Is Wide I/O a game changer?
I was recently writing an article about an emerging technology for silicon die stacking — often referred to as 3D ICs. The promise is that instead of trying to squeeze everything onto a single die, you can use multiple dies. Each die may use a different fabrication technology optimized for that particular type of circuitry, such as memory, logic, analog, sensors etc. The dies are connected using Through Silicon Vias (TSVs), much the same as vias on a printed circuit board (PCB).
Most of the companies using this technology today have not yet combined the functional dies with TSVs. Instead they are using an interposer that acts just like a PCB. It performs the routing between the functional dies, but does not contain active components itself.

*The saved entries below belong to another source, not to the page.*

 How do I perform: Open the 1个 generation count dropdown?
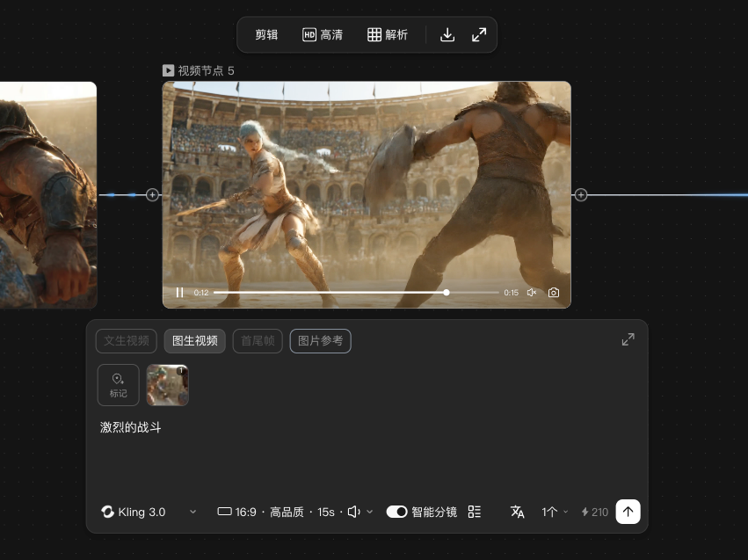(553, 511)
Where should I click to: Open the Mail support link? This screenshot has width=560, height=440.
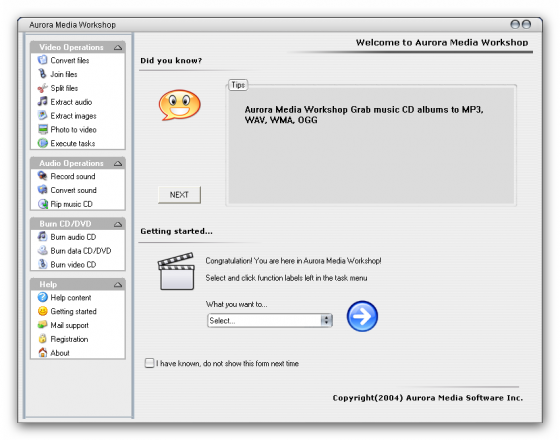pyautogui.click(x=69, y=325)
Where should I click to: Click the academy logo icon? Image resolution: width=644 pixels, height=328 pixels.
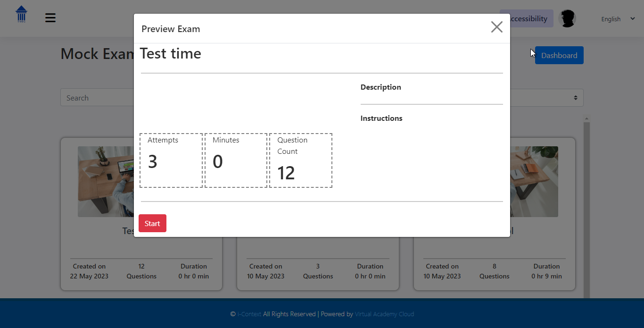click(22, 15)
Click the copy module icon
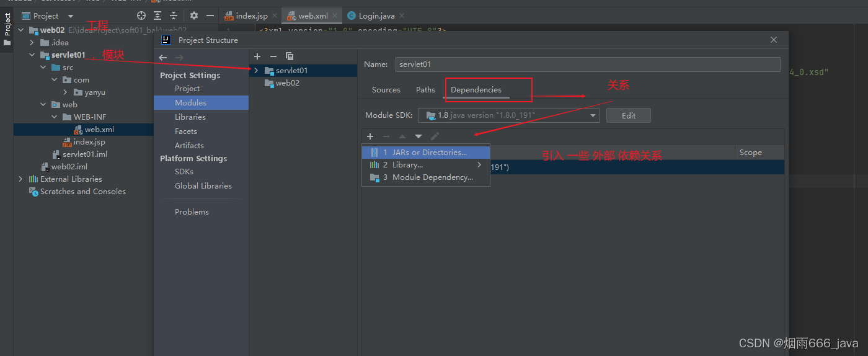 point(290,56)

While there are some trials and tribulations associated with any emerging technology, there are some significant advantages, as well. Xilinx estimates that the new Virtex-7 devices have a hundredfold improvement in die-to-die connectivity bandwidth per watt with one-fifth the latency. Memory technology is seeing very significant gains by using this technology to the fullest. In a Synopsys paper¹ they discuss the recently announced Micron DRAM Hybrid Memory Cube (HMC). The memory die stack sits on top of a small logic die, which takes care of buffering and routing from/to the memory banks. The HMC delivers 15X higher bandwidth vs. DDR3 (120 GBps) using 70% less power in one-tenth the silicon real estate of existing technologies.
These gains are not just because of the reduced load caused by the packaging and board-level parametrics, but also because average wire lengths can be reduced by using a 3D space instead of 2D. It will require considerable advances in EDA tools to be able to perform automatic place and route in three dimensions, but that is only a matter of time and improved algorithms.

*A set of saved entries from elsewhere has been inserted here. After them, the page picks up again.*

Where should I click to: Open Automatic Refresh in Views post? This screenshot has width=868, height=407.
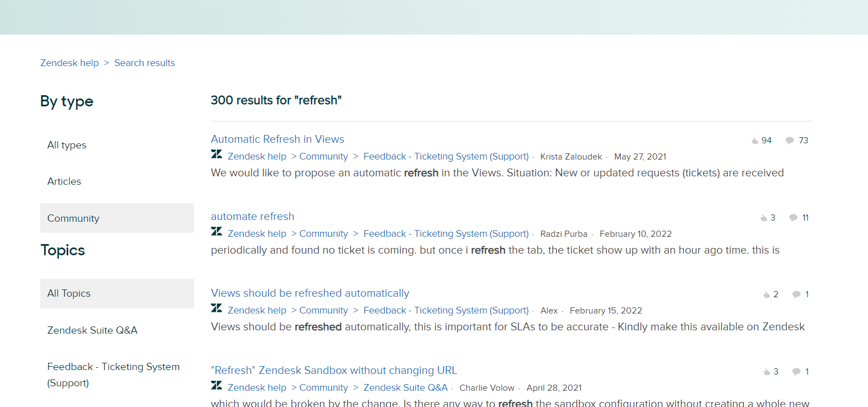pos(277,139)
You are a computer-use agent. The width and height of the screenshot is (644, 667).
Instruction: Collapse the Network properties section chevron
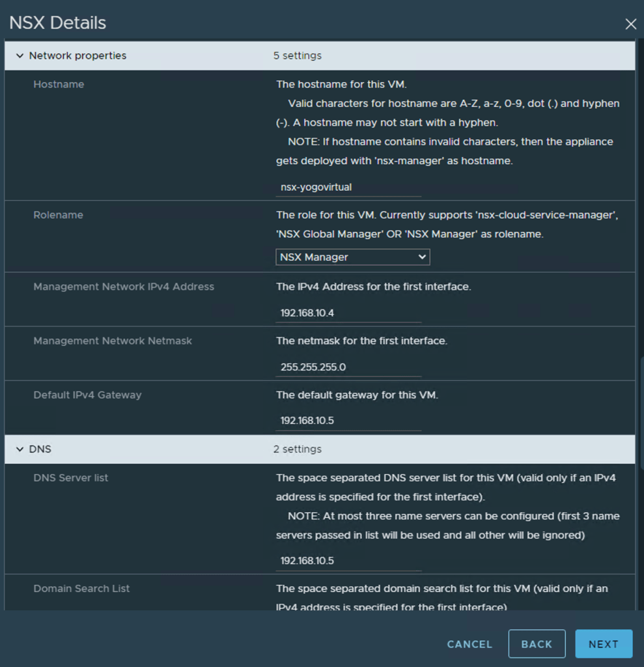[20, 56]
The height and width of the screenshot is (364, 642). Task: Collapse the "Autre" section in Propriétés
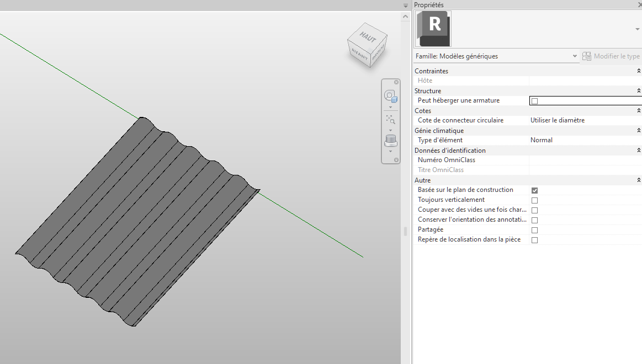[x=639, y=180]

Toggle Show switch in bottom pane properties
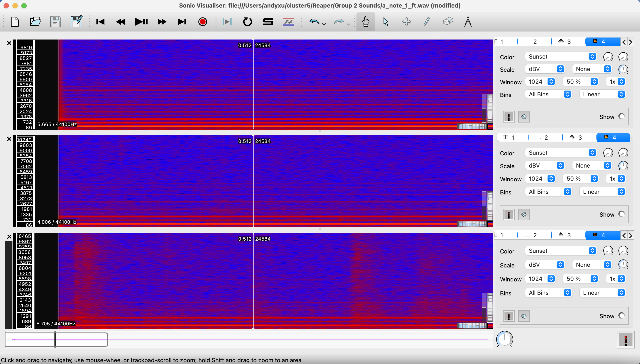click(x=621, y=316)
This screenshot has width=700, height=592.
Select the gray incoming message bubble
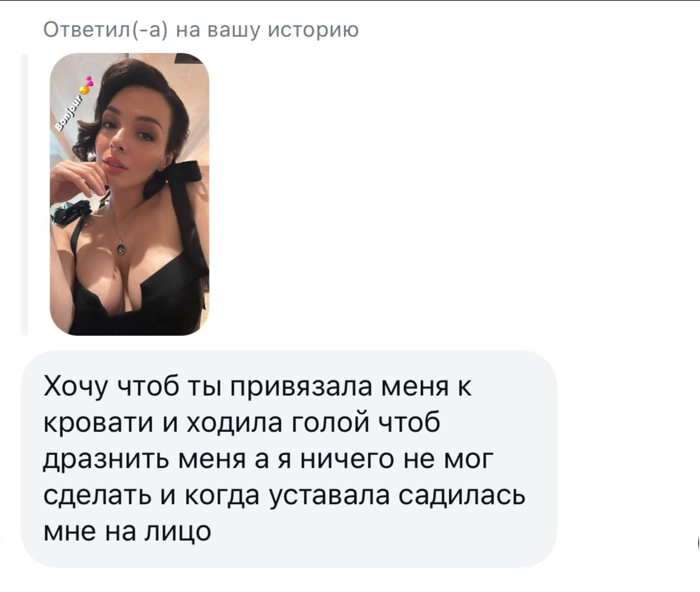click(289, 459)
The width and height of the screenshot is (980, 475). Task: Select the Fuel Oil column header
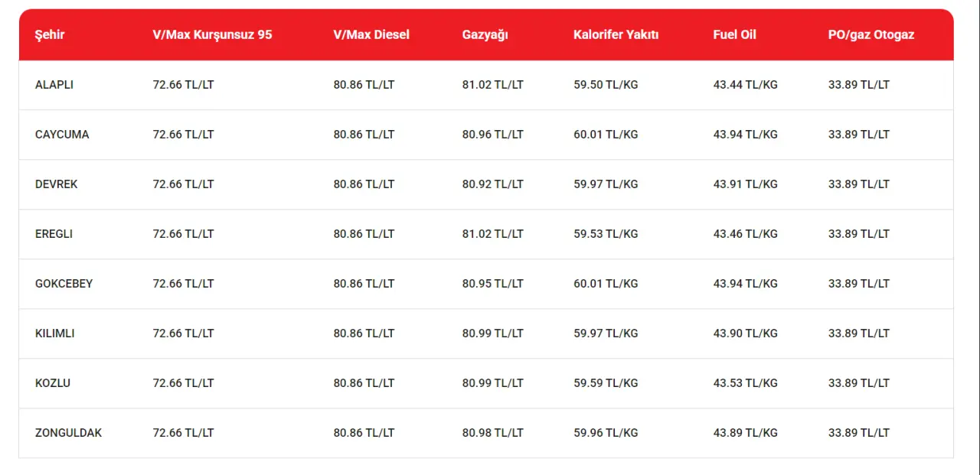[x=735, y=35]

But it doesn’t stop there. JEDEC recently announced a new standard called Wide I/O for connection of memory to processor. Cadence² notes that the current wide I/O DRAM standard specifies 4 128-bit channels, providing a 512-bit interface to DRAM. It uses a 200 MHz single data rate (SDR) and provides 100 Gbit/s bandwidth. Current expectations are that it will provide close to a 50% power reduction compared to LPDDR3, the next-generation mobile DRAM standard, in a dual-channel configuration. It is also expected that future wide I/O standards will provide faster data rates and may boost bandwidth to as high as 2 Terabits/second.

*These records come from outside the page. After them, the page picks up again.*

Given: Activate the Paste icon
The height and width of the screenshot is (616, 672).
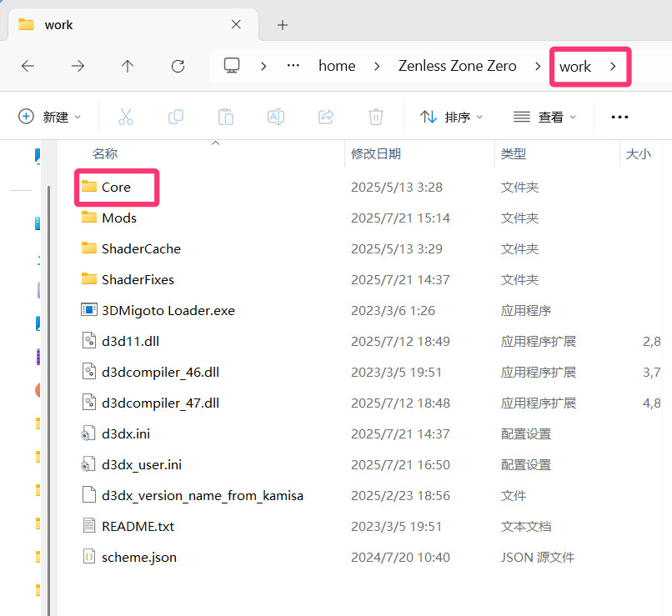Looking at the screenshot, I should [226, 117].
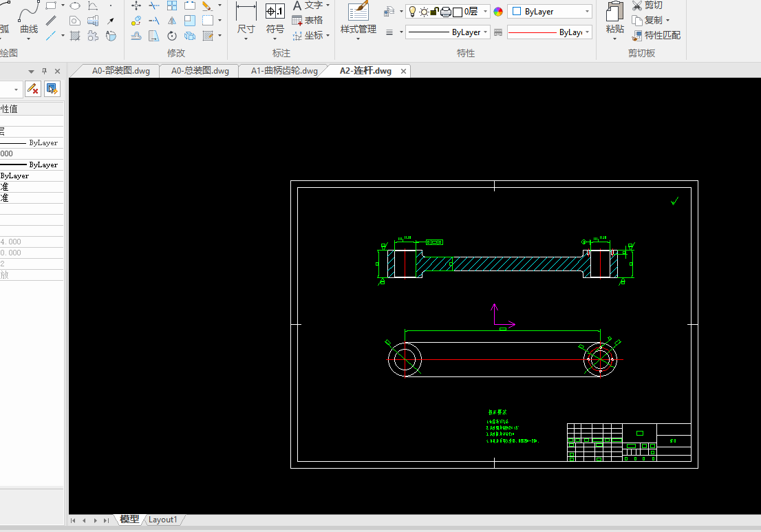Screen dimensions: 761x532
Task: Open the 文字 text tool dropdown arrow
Action: pyautogui.click(x=328, y=6)
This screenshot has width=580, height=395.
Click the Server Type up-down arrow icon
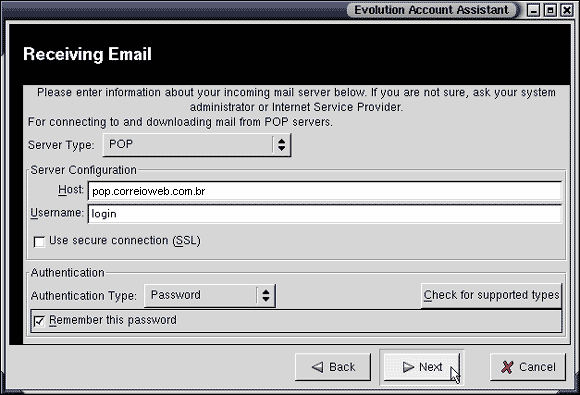tap(281, 145)
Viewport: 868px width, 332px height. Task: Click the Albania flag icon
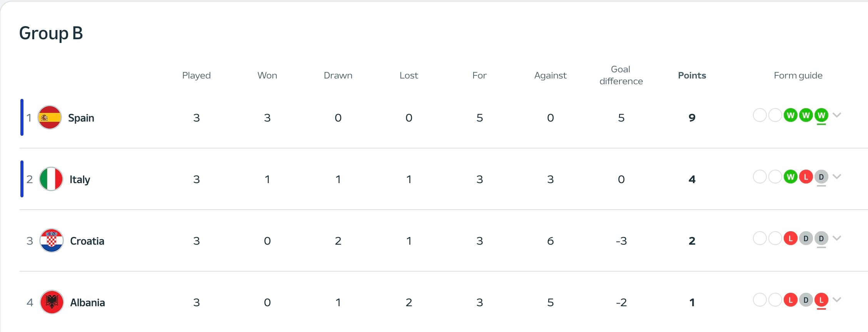[x=52, y=302]
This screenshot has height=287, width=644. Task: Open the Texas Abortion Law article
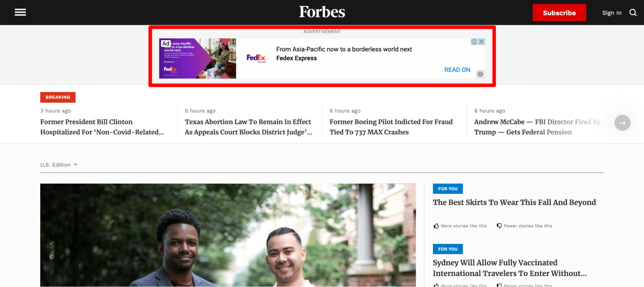(248, 127)
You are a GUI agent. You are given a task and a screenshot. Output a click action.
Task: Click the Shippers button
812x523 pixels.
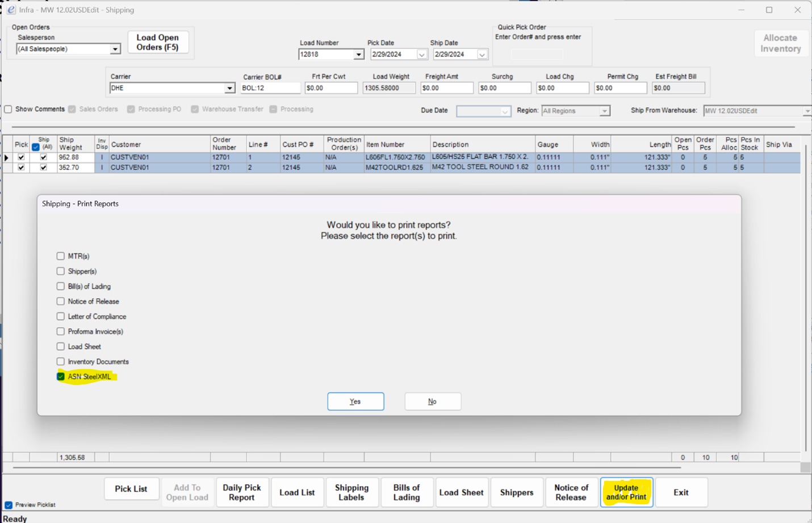point(516,492)
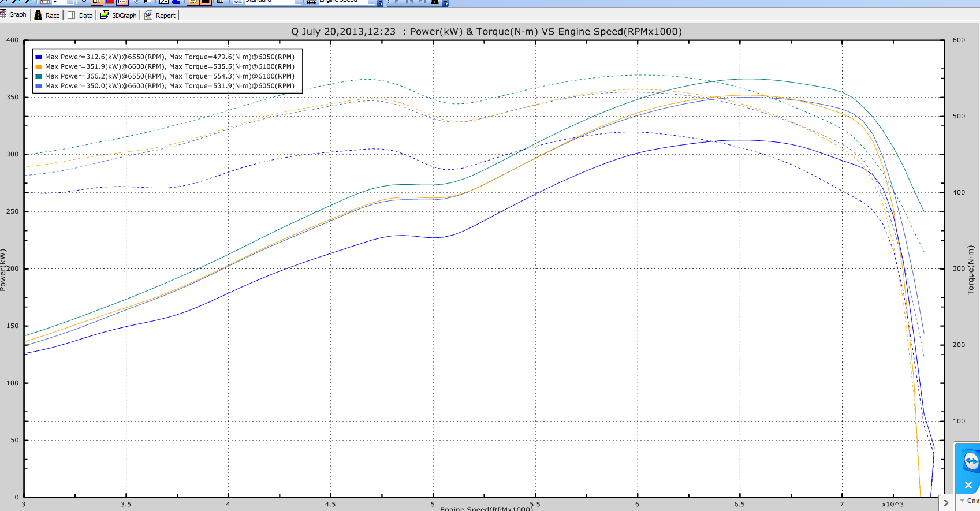Switch to the Graph tab
The width and height of the screenshot is (980, 511).
pyautogui.click(x=17, y=15)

Let us stop and think about this for a moment. In the past, we have designed systems where there is an expectation of slow communications between functional blocks. Processing is cheap, communications is expensive in terms of both performance and power. We see the results of that in the way we architect systems and the interfaces that connect IP blocks together. What may be possible if that equation changes and communications becomes much cheaper. Sure we will see systems get faster, but can we rethink some things at a more fundamental level?